Monday, February 6, 2012

Island of Vice: Theodore Roosevelt's Doomed Quest to Clean Up Sin-Loving New York by Richard Zacks

The blurb:
When young Theodore Roosevelt was appointed police commissioner of New York City, he had the astounding gall to try to shut down the brothels, gambling joints, and after-hours saloons. This is the story of how TR took on Manhattan vice . . . and vice won. 

In the 1890s, New York City was America’s financial, manufacturing, and entertainment capital, and also its preferred destination for sin, teeming with forty thousand prostitutes, glittery casinos, and all-night dives. Police cap­tains took hefty bribes to see nothing while reformers writhed in frustration. 

In Island of Vice, Richard Zacks paints a vivid portrait of the lewd underbelly of 1890s New York, and of Theodore Roosevelt, the puritanical, cocksure police commissioner resolved to clean it up. Writing with great wit and zest, Zacks explores how young Roosevelt goes head to head with Tammany Hall, takes midnight rambles with muckraker Jacob Riis, and tries to convince two million New Yorkers to enjoy wholesome family fun. When Roosevelt’s crackdown succeeds too well, even his supporters turn on him, and TR discovers that New York loves its sin more than its salvation. 

With cameos by Stephen Crane, Mark Twain, and a horde of very angry cops, Island of Vice is an unforgettable snap­shot of turn-of-the-century New York in all its seedy glory and a brilliant miniature of one of America’s most colorful presidents.

To be honest, I didn't really know that much about Teddy Roosevelt beyond the book The War Lovers by Evan Thomas, his general reputation of being a Rough Rider, an adventurer, a Harvard man, one of the forces behind the Museum of Natural History in New York City.   I wanted to read Island of Vice: Theodore Roosevelt's Doomed Quest to Clean Up Sin-Loving New York and had expected to like him very much.  

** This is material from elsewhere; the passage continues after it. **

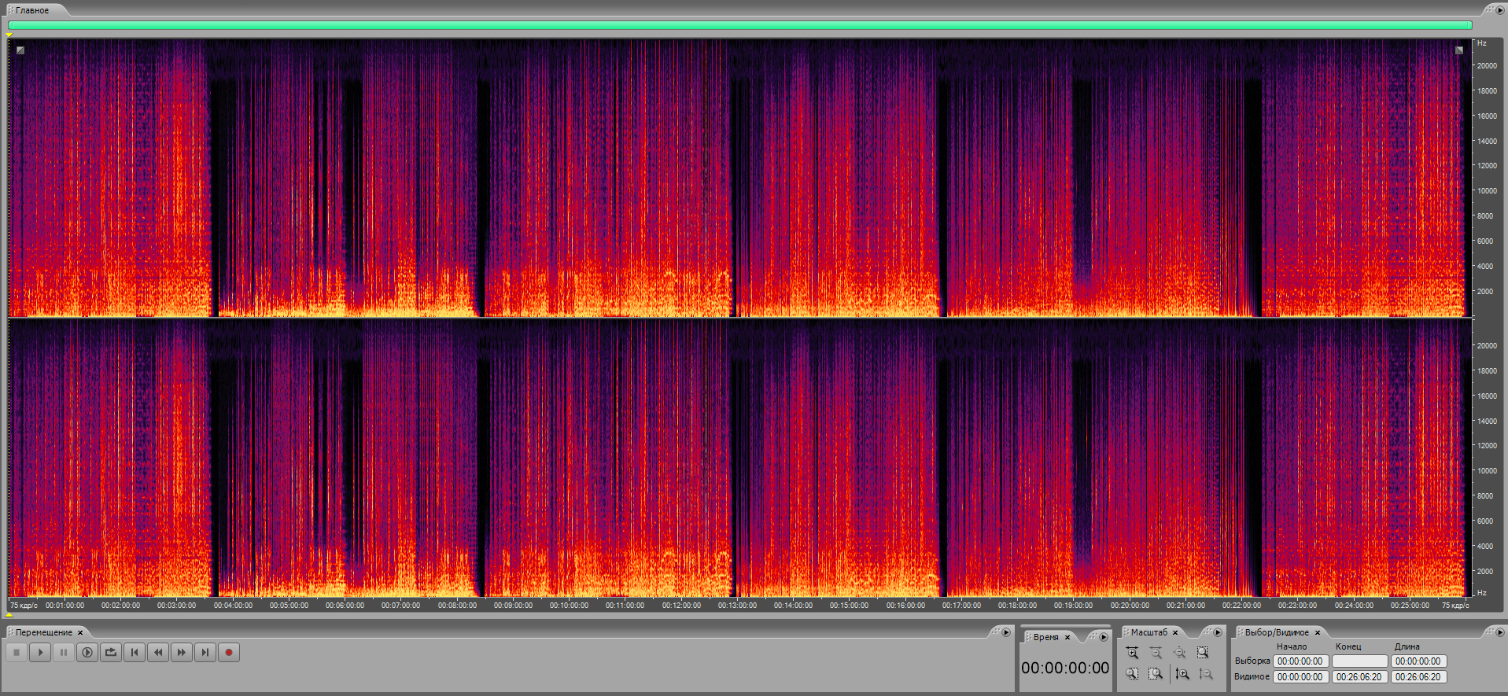Click the circled Play to End button

click(x=87, y=652)
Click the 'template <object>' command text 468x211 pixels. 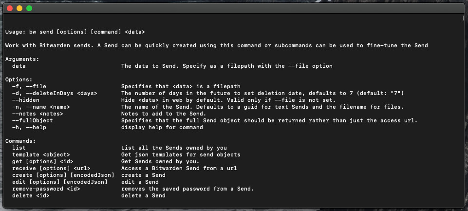click(41, 154)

Richard Zacks' account of Teddy Roosevelt's term as a police commissioner is meticulously researched, detailed, and an interesting read.  However, it doesn't paint Roosevelt in a flattering light at all.  Through the correspondence between him and Cabot Lodge, his letters to his sister, and through various newspaper accounts, we get a sense of Teddy Roosevelt's grandstanding, his rigid and sometimes unreasonable behavior, and the depth of his ambition.  Zacks spares little and we join TR and his companions as they perform their sting operations - outing the madams and their brothels, the barkeepers and the underground saloons, the police that are willing to look the other way.  The book gives us a fascinating account of an unusual time in New York City's political and cultural history.

ISBN-10: 0385519729- Hardcover $27.95
Publisher: Doubleday (March 13, 2012), 448 pages. 
Review copy courtesy of the Amazon Vine Program and the publisher.

About the Author:
RICHARD ZACKS is the author of several nonfiction books, including The Pirate HunterAn Underground Education, and History Laid Bare. His writing has appeared in the New York TimesAtlantic MonthlyTimeHarper’s and Sports Illustrated, among many other publications. He writes in an office in New York City overlooking Union Square.